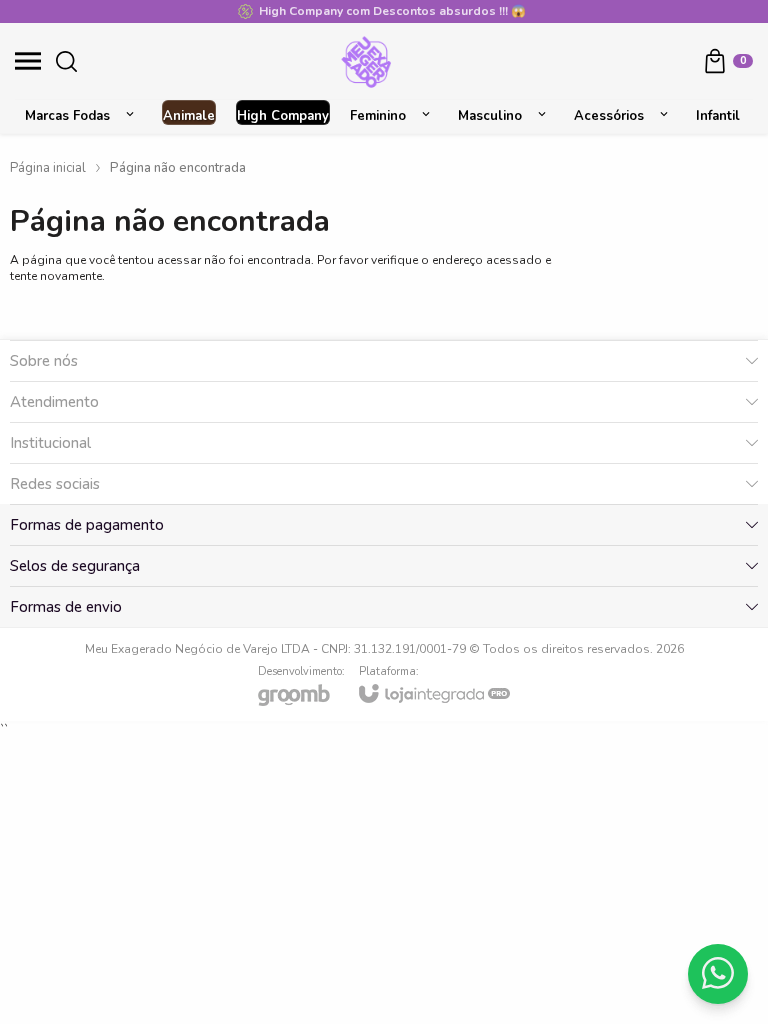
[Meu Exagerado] (367, 61)
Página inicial (48, 168)
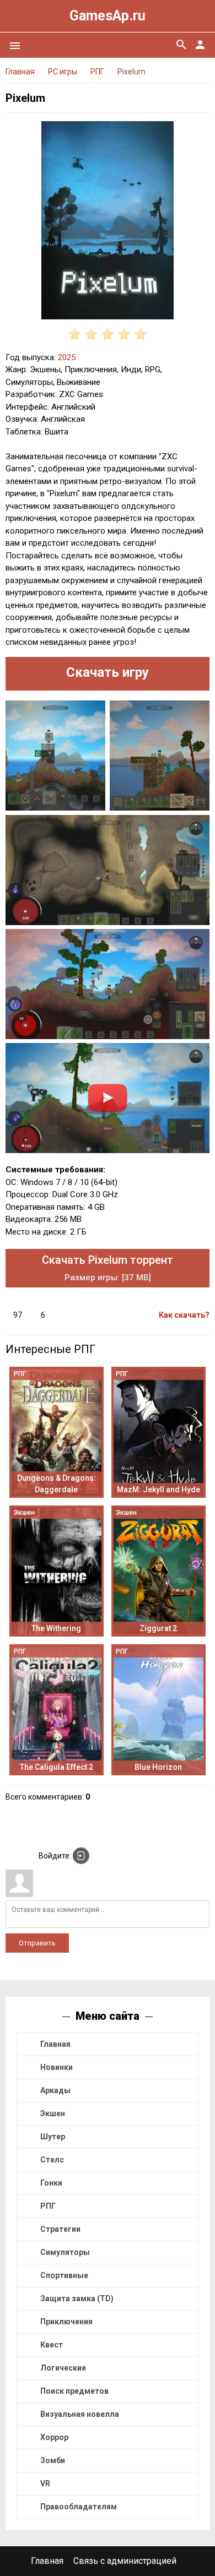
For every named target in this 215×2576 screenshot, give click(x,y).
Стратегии (60, 2229)
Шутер (52, 2136)
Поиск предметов (74, 2391)
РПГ (48, 2206)
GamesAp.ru (107, 16)
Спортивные (64, 2275)
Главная (55, 2044)
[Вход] (81, 1855)
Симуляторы (65, 2252)
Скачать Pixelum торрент (107, 1267)
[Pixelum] (107, 222)
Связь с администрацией (124, 2561)
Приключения (66, 2321)
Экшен (52, 2113)
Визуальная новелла (79, 2414)
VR (45, 2483)
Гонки (51, 2182)
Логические (63, 2367)
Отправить (37, 1943)
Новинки (56, 2067)
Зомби (52, 2460)
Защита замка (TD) (77, 2298)
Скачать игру (107, 672)
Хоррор (54, 2437)
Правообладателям (78, 2506)
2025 (67, 357)
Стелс (52, 2159)
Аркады (55, 2090)
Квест (51, 2344)
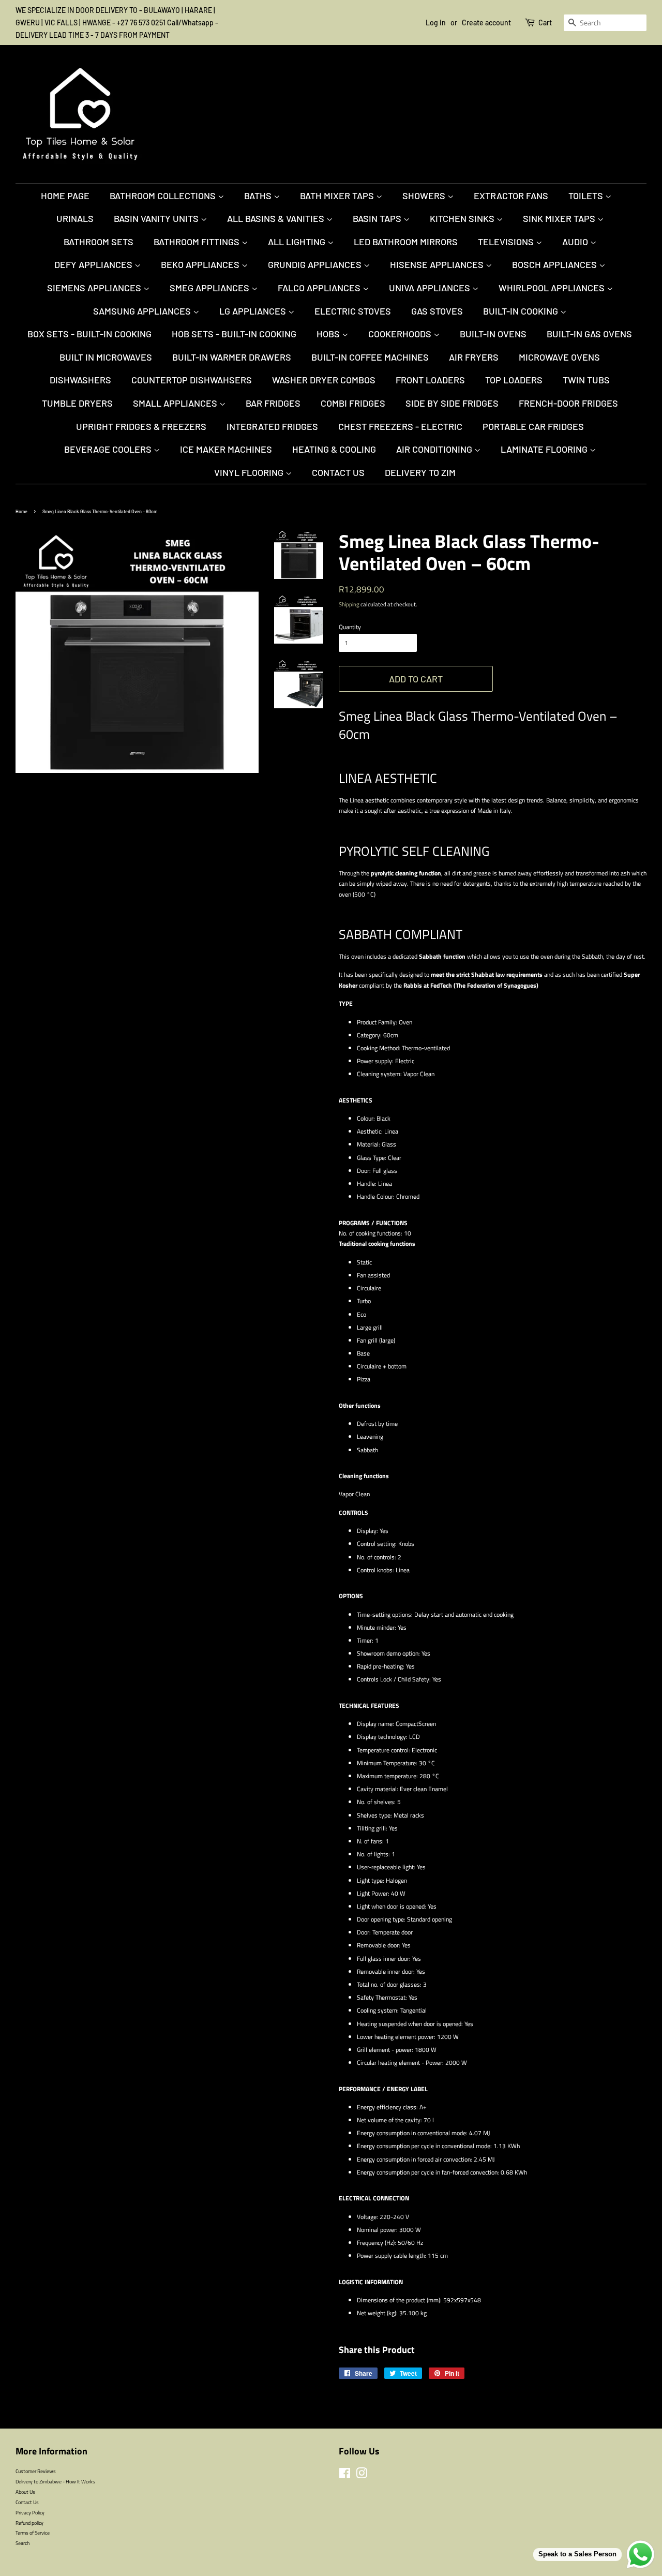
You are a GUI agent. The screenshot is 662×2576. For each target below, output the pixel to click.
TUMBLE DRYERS (77, 403)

• _PROBLEM TO SOLVE_: Write out every record above exactly as it stands, but leave out the pictures.

• _SOLUTION TO THE PROBLEM_:
[Meu Exagerado] (367, 61)
Página inicial (48, 168)
For every named target in this 215×2576 screenshot, give click(x,y).
Стратегии (60, 2229)
Шутер (52, 2136)
Поиск предметов (74, 2391)
РПГ (48, 2206)
GamesAp.ru (107, 16)
Спортивные (64, 2275)
Главная (55, 2044)
[Вход] (81, 1855)
Симуляторы (65, 2252)
Скачать Pixelum торрент (107, 1267)
[Pixelum] (107, 222)
Связь с администрацией (124, 2561)
Приключения (66, 2321)
Экшен (52, 2113)
Визуальная новелла (79, 2414)
VR (45, 2483)
Гонки (51, 2182)
Логические (63, 2367)
Отправить (37, 1943)
Новинки (56, 2067)
Зомби (52, 2460)
Защита замка (TD) (77, 2298)
Скачать игру (107, 672)
Хоррор (54, 2437)
Правообладателям (78, 2506)
2025 (67, 357)
Стелс (52, 2159)
Аркады (55, 2090)
Квест (51, 2344)
You are a GUI agent. The screenshot is 662×2576. For each target below, output the pixel to click.
TUMBLE DRYERS (77, 403)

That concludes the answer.